Severe hyperthermia has been recognised for some time as a complication of Ecstasy use . This may be part of a central serotonergic overstimulation , and may be exacerbated by environmental factors when ‘recreational’ users excessively exert themselves in warm, crowded settings such as dance clubs or raves [12, 19]. The aetiology of the hyperthermia seen in the paediatric cases is unknown, but it should be noted that in this case report the recorded temperature was 38.5 °C; on review of the literature [7–11] the highest temperature recorded in children was only 39 °C . It seems likely that the moderately elevated temperatures are mainly a result of the metabolic activity generated by the seizures. This case report suggests that termination of seizure activity combined with simple cooling measures may be sufficient to return the core temperature to within normal ranges. Dantrolene has been used successfully to treat the uncontrolled cycle of hyperthermia that can be associated with Ecstasy toxicity in adults [20, 21]. The role of dantrolene in the setting of Ecstasy-induced hyperthermia is controversial, particularly due to the potential risks of hepatotoxicity [22–24]. As hyperthermia may have a different aetiolgy in the paediatric population compared with the adult populations, the role of dantrolene is less certain.
A further consideration is that each 20 mg vial of dantrolene contains 3 g of mannitol and is reconstituted to a pH 9.5. Alkalinisation of the urine, which is usually recommended in rhabdomyolysis, will reduce renal clearance of MDMA. Conversely, acidification of the urine, which can increase urinary excretion of MDMA and other amphetamines, is not recommended if serum concentrations of creatinine kinase are raised, because it can promote renal myoglobin precipitation .
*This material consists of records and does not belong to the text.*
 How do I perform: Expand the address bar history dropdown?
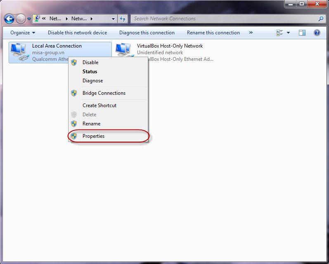point(114,19)
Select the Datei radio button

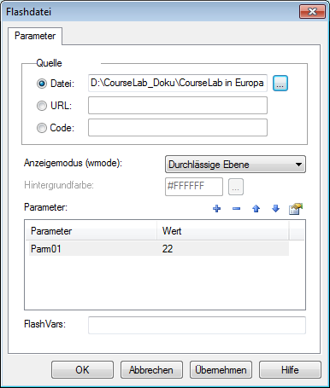tap(42, 84)
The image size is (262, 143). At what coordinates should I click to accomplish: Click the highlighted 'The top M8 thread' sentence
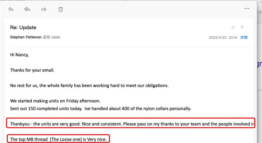(x=58, y=139)
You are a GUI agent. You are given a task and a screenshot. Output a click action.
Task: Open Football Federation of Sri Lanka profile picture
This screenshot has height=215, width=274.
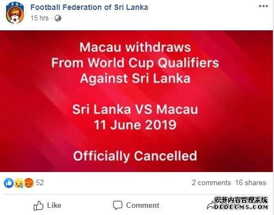point(15,13)
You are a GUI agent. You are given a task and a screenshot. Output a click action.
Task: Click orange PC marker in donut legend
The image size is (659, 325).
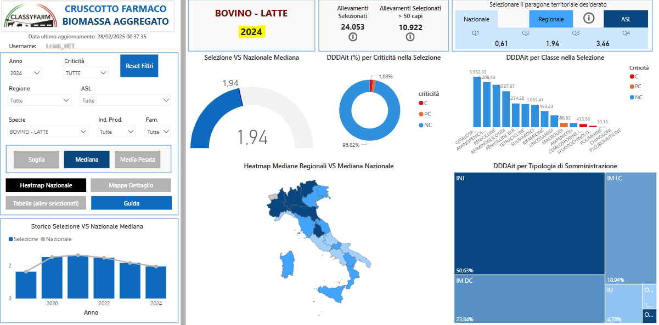(x=421, y=114)
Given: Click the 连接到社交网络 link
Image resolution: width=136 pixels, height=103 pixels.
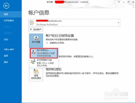Looking at the screenshot, I should tap(57, 43).
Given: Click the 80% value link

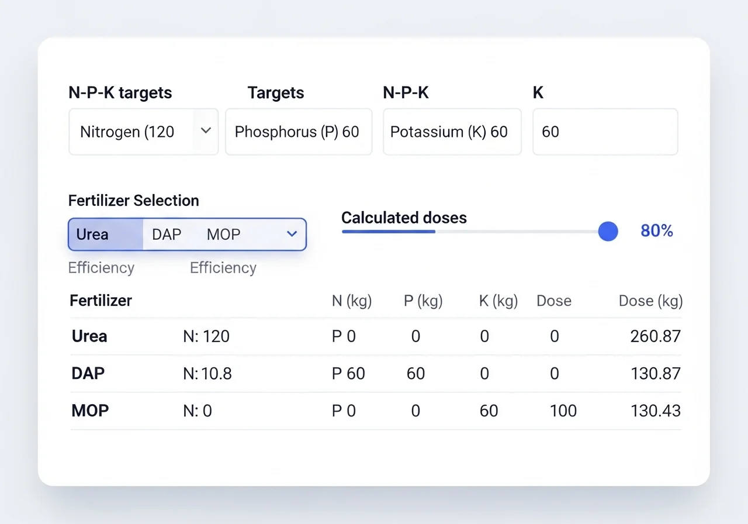Looking at the screenshot, I should coord(656,230).
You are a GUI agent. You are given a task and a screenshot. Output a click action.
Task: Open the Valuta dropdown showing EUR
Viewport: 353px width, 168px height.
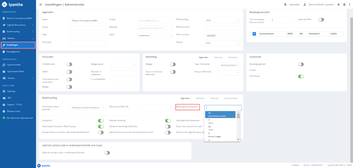click(222, 43)
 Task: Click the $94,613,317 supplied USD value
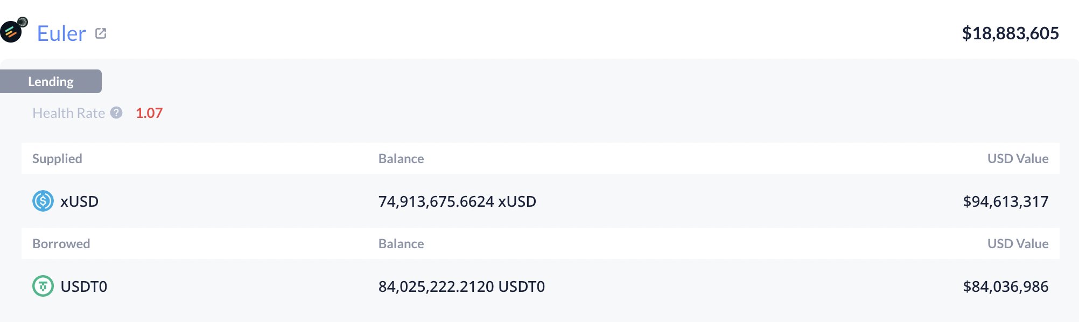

The problem with ingesting an illegally synthesised and marketed tablet is that the dose and purity are unknown. Ecstasy tablets are heterogeneous, and have been reported to contain between 80 and 150 mg MDMA . There are reports of contamination with caffeine, ephedrine and ketamine . Other tablets fail to contain any detectable trace of MDMA . It is therefore important to perform a full toxicological screen even if there is a clear history.
The dangers of accidental Ecstasy ingestion have been reported previously. Children can become critically ill very quickly after accidental ingestion of Ecstasy. As highlighted in our case, toxic levels can occur even without ingestion of tablets, following rapid sublingual absorption. It should be considered as a rare, but possible differential, diagnosis in a child presenting with an atypical febrile seizure, and urine toxicology should be considered in addition to standard investigations.